As shown in Fig. 14, the particle size-dependent ratio of heavy metal components in the ash rapidly increases with a particle size of 25 μm or less, so the ash discharged to the outside of the system is small with a particle size of 25 μm or less. It is more effective if you classify so that there are as many as possible.

In addition, comparing the thermal efficiency when not classifying and when classifying and extracting only ash with a small particle size out of the system, ash with a larger particle size generally contains more unburned content, so the same amount of ash is When it is taken out of the system, it is possible to obtain the effect that the thermal efficiency is improved by classification.

(Effects of the Invention) According to the present invention, it is possible to prevent concentration of catalyst poisoning components (heavy metal components) in an exhaust gas generator such as a boiler, and reduce catalyst poisoning of a denitration reactor.

[Brief description of drawings]

1, 4, and 5 are system diagrams showing various embodiments of the denitration treatment method of the present invention, and FIG.
The relationship diagram between the ash recycling rate and the concentration ratio of heavy metal components in the ash, FIGS. 3 and 9 are the relationship diagrams between the operating time of the denitration device and the denitration rate, FIG. 6, FIG. 7, and FIG. FIG. 11, FIG. 11 and FIG. 12 are device system diagrams showing various examples of conventional denitration methods, FIG. 8 is a diagram for explaining gas temperatures in various devices, and FIG. It is a relationship diagram of a particle size and a heavy metal component concentration. 1 ... Boiler (exhaust gas generator), 2 ... Denitration device, 3
...... Air heater, 5 …… Desulfurizer, 7 …… Cyclone separator, 8 …… Bag filter, 10 …… Exhaust gas, 13 ……
Large particle recycling line, 14 …… Small particle ash discharge line, 15 …… Ammonia.

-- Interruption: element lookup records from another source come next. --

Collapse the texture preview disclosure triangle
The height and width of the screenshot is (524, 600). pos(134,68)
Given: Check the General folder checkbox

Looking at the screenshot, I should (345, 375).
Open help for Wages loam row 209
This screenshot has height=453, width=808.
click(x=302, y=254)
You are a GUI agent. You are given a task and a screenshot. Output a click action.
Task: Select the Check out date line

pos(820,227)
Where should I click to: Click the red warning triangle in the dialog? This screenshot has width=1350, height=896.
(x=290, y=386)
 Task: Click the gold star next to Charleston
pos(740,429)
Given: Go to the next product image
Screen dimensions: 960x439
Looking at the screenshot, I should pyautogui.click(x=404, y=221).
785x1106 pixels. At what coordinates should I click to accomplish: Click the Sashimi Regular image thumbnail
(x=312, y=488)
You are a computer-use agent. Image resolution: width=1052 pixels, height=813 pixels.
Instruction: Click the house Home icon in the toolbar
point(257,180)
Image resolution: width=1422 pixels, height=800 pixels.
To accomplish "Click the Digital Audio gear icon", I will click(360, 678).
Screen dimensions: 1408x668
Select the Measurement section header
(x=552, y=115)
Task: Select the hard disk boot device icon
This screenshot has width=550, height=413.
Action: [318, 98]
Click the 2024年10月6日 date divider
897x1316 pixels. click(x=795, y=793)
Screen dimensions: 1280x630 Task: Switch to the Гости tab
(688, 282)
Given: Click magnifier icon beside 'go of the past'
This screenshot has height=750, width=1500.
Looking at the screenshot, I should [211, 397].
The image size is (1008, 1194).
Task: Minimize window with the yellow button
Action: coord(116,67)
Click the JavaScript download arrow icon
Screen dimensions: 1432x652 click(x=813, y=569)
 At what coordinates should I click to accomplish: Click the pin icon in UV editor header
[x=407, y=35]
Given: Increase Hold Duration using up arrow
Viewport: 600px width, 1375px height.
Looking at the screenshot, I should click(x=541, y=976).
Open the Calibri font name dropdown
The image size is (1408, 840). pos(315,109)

 ─────────────────────────────────────────────────── ─── Continuation of the front page (72) Tomihisa Ishikawa 6-9 Takaracho, Kure City, Hiroshima Prefecture Babcock Hitachi Ltd. Kure Factory (72) Hayato Morita 6-9 Takaracho, Kure City, Hiroshima Prefecture Babcock Hitachi Ltd. Kure Factory

Claims (1)

[Claims] 1. A denitration treatment method in which combustion exhaust gas discharged from an exhaust gas generator is subjected to denitration treatment, and then dust is collected by a downstream dust collector, and a part of ash is returned to the exhaust gas generator and reburned. A denitration treatment method, characterized in that the collected ash is classified into large particles and small particles by a classifier provided in the dust collector or a downstream thereof, and only the large-sized ash is returned to the exhaust gas generator.